What to do: Return a copy of each line in the listing that includes the word "agent".
[[ Exercise data open ]]
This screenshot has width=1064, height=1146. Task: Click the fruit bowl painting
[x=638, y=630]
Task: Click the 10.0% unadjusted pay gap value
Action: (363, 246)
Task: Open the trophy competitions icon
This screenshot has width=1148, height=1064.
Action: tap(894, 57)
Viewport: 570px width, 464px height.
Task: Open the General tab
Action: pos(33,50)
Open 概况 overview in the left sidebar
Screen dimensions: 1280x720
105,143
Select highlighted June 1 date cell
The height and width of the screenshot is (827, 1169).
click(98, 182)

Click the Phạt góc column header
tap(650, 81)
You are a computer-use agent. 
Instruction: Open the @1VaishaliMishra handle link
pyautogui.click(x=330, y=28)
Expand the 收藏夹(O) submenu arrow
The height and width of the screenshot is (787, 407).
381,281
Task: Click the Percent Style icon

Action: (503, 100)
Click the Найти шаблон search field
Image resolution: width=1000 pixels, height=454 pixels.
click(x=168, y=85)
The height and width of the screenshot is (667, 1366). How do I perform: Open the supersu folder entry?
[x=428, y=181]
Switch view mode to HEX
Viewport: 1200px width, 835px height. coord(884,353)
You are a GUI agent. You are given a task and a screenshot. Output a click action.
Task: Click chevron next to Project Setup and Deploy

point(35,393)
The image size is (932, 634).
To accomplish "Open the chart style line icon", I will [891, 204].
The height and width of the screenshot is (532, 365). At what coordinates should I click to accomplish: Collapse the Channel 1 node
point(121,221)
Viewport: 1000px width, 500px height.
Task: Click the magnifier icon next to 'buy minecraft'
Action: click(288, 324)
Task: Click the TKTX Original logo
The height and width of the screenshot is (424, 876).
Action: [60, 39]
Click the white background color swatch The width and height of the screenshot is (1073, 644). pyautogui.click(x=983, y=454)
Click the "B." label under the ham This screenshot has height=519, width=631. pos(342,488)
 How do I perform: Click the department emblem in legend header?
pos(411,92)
[[ Exercise data closed ]]
Answer for this exercise:
You are a computer-use agent. 
You are a GUI agent. You are given a task and a screenshot. Output a click action.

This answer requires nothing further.